Though the needs of growers and restaurateurs vary, most were united on several key challenges: the need for more labor, more consumer awareness about food and a deeper understanding about why there's a cost difference when buying local.

The difference in buying a tomato from a mega-retailer that got it's produce from a mega-farm versus buying it from the farmer down the street is a matter of price and taste, he explained.

"It's cheaper to get it from the big boys, and it's probably healthier to eat the cardboard box" in which it came, Kline quipped.

Amy Dietrich of Frog Hollow Farms said pricing is one of the toughest obstacles with consumers, who can find green peppers for 69 cents apiece at big box stores. "It is hard to compete with a large entity," she said. "For flavor and quality, there's no comparison at all."

If she could offer side-by-side tastings of her homegrown produce she said there would be no competition.
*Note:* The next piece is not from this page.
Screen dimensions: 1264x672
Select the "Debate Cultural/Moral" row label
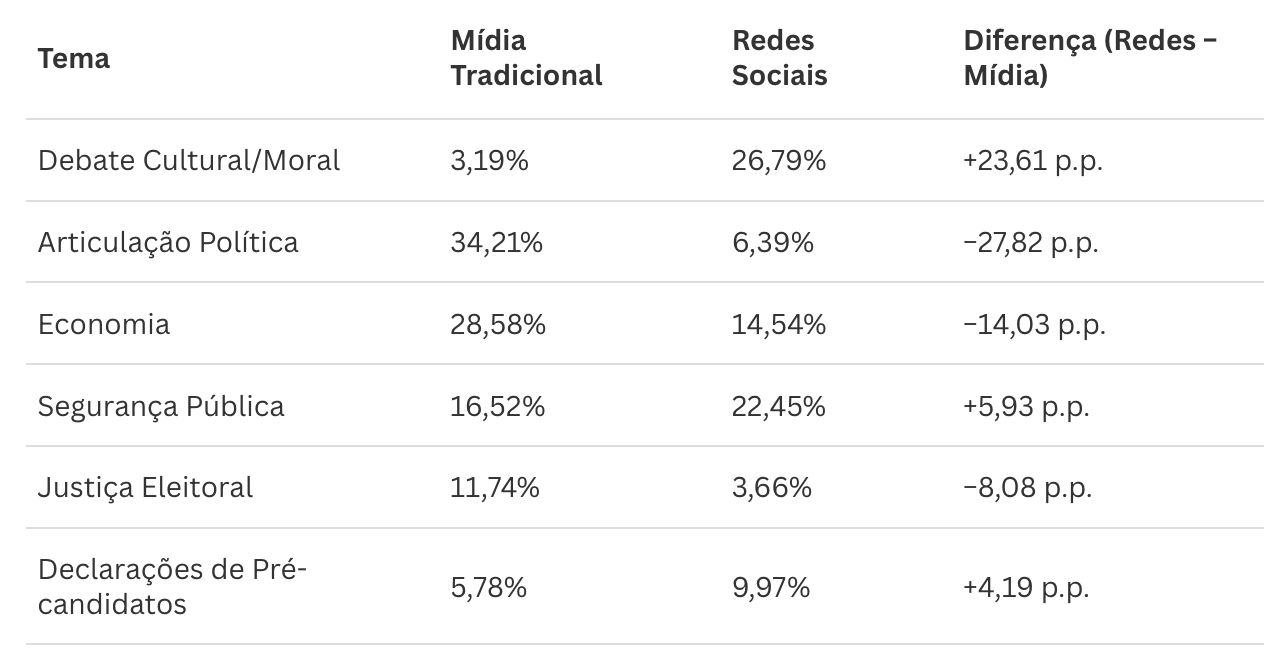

But educating the masses is part of what's needed in creating a culture that embraces food and its potential.

In Walla Walla, the restaurant scene has sizzled in recent years as a complement to the wine industry. This year the community was in the running as one of Rand McNally's top small towns for food. It hosts numerous winemaker dinners, the downtown Feast Walla Walla event showcasing chefs and local wine, and had a whole month dedicated to culinary classes and experiences in the first ever February is for Foodies event.

The topic is one of four major visions for the Chamber under its new Chamber Works Project initiative. The organization has chosen the creative economy, digital Walla Walla, a Hispanic Business Roundtable and the Plow to Plate concept as areas where it can serve as a catalyst in community, cultural and economic development.

For Woolson, the potential for the farm-to-table and agritourism concepts was never more clear than a recent morning when a visitor from California walked into the Chamber office with an unusual request. The man came from Los Angeles, Woolson said. He wanted to know where he could tour a feedlot.

The attention to food is not simply due to the proliferation of reality cooking shows or celebrity chefs -- though that doesn't hurt, panelists said. It's also a natural evolution for a Valley renowned for its wine. With it follows fine dining. And with that comes a demand for healthy local ingredients.

"It's about sense of place, is what it really comes down to," said Darcey Fugman-Small, co-owner and general manager of Woodward Canyon Winery, which opened a small restaurant over the summer. Fugman-Small marveled that many of the visitors to the Lowden property have been known to take pictures of the nine raised garden beds outside the eatery. Though not uncommon here, for urban dwellers they can be a new concept.

Ultimately panelists concurred that building a reputation as a farm and culinary destination starts at home by getting the food into the mouths of locals.

It's been one of the most satisfying endeavors for Dan Thiessen, director of Walla Walla Community College's culinary program Wine Country Culinary Institute. With 20 new students started in the program this week, Thiessen said his goal is to bring food to the masses. That includes serving fresh asparagus at a long-term care facility where for 30 years the vegetable was served from a can. Or having vegetable tastings at an elementary school where students are invited to help create their lunch menus.

"It's not just about our passion. It's about turning on a light bulb for someone for whom the light's about to go out," he said.

"When we said 'plow to plate' we didn't mean 'plow to bone china.' We meant 'plow to mouth.'"

Finding ways to build on the farming and food will be an ongoing endeavor, Woolson said. But, he reminded the crowd as he borrowed a quote from marketing professor and tourism professional C. Michael Hall: "Unless people stop eating and drinking, it is unlikely (the food movement) will ever stop."